I’m not the most scientific guy. I try to stay in touch with the latest scientific methods and strength and muscle technology or whatever you want to call it, but I look for answers in correlation to the weight room and real life. So the other day, before I went out to teach one of my classes, I went to grab my water bottle. It was sitting on my desk, and for some reason, I thought it was a full water bottle. I went to pick it up and the thing flew back at me. I’m sure that’s happened to some of you guys before. The reason it flew back was because it was empty. Neurologically, my nervous system sent the message to my muscles to prepare for a certain amount of force, and I didn’t need to apply that much. So I applied a maximum force to a lighter weight and it flew. This is kind of like power development.
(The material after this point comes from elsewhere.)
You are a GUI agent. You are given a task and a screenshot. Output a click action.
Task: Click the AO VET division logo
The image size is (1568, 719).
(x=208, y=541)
Whenever we go to recruit a maximum number of motor units, they must be recruited with speed. We can also note this as the rate of force development. In training, you’re trying to produce a high rate of force development, and this is all going to lead to power. So how can we use this idea of the empty water bottle for our training? Well, one method that comes to mind is the contrast method.
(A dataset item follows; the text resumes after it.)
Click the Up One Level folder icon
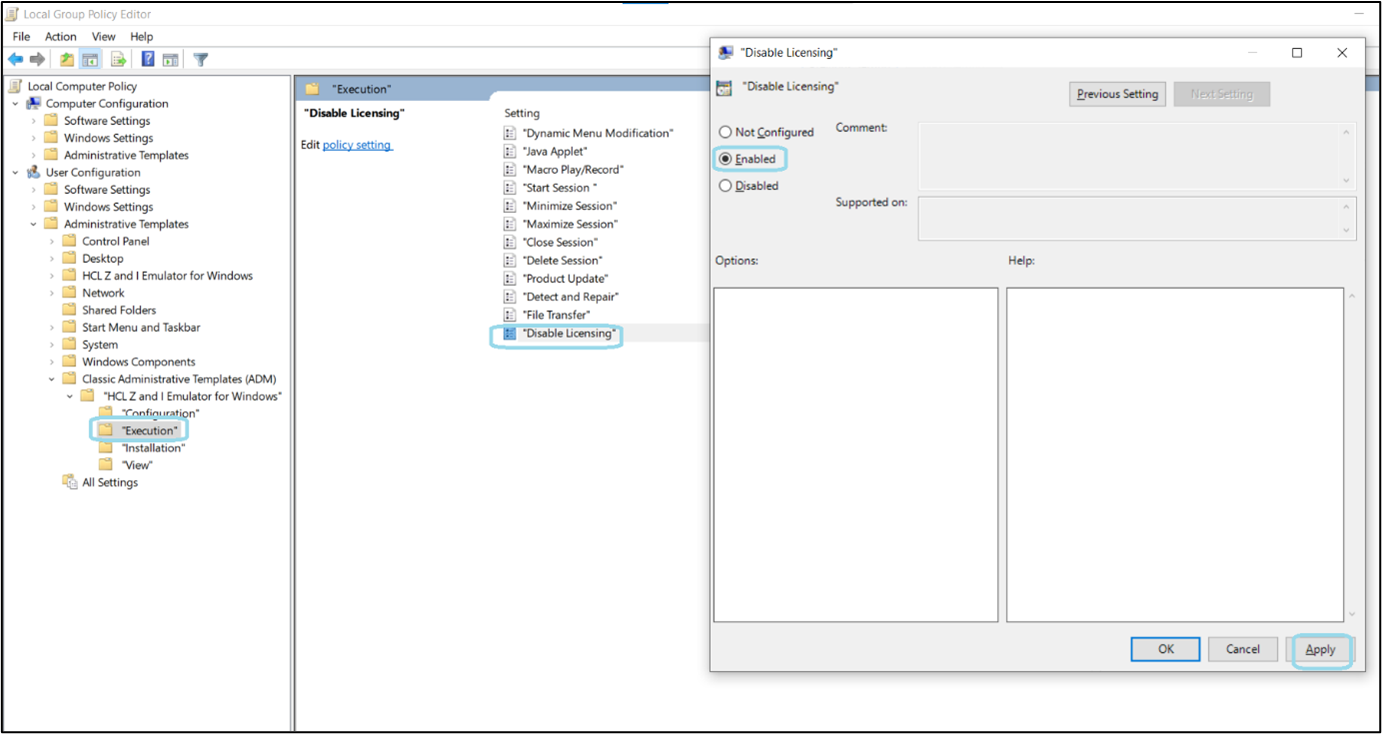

Let’s say we’re grooving a certain pattern, and we’re trying to work a general area. Let’s say we’re doing heavy box squats, OK? Three reps. Bang out the heavy box squats for three reps and recruit in the posterior chain. Now we’re going out for a 10-yard explosion off the line. You’re recruiting the hip extension in that powerful first step. By the way, a great resource for this is the Power DVD or seminar of Joe DeFranco and Smitty. If you get a chance to watch it, it's good stuff. I attended the seminar and I own the DVD as well.

Getting back to my point, you're trying to recruit and activate more motor units. You need to train power, so you have to trick the body like I was tricked when I picked up the empty water bottle. You can also think of things like using weight releasers on the bench. You have a higher kinetic energy built up when you use the weight releasers on the way down. The same thing happens when using chains. You store that energy, and when they release, you apply more force than is actually on the bar, so you’re always trying to exert maximum force on the bar. Unfortunately, that isn't how most people train. However, if you train like that and always remember back to the empty water bottle, you’re going to have a higher carry over to the athletic field (if that’s your goal). If you're trying to move a maximum weight, you only have a certain amount of time to move that weight. If you’re trying to teach this to your athletes, have them pick up a water bottle. You can even blindfold them. Have them pick up a full water bottle and then have them pick up an empty water bottle. That’s what they’re trying to achieve—that boom, that explosion right there! Always look for simple ways to teach more complex issues when it comes to strength training.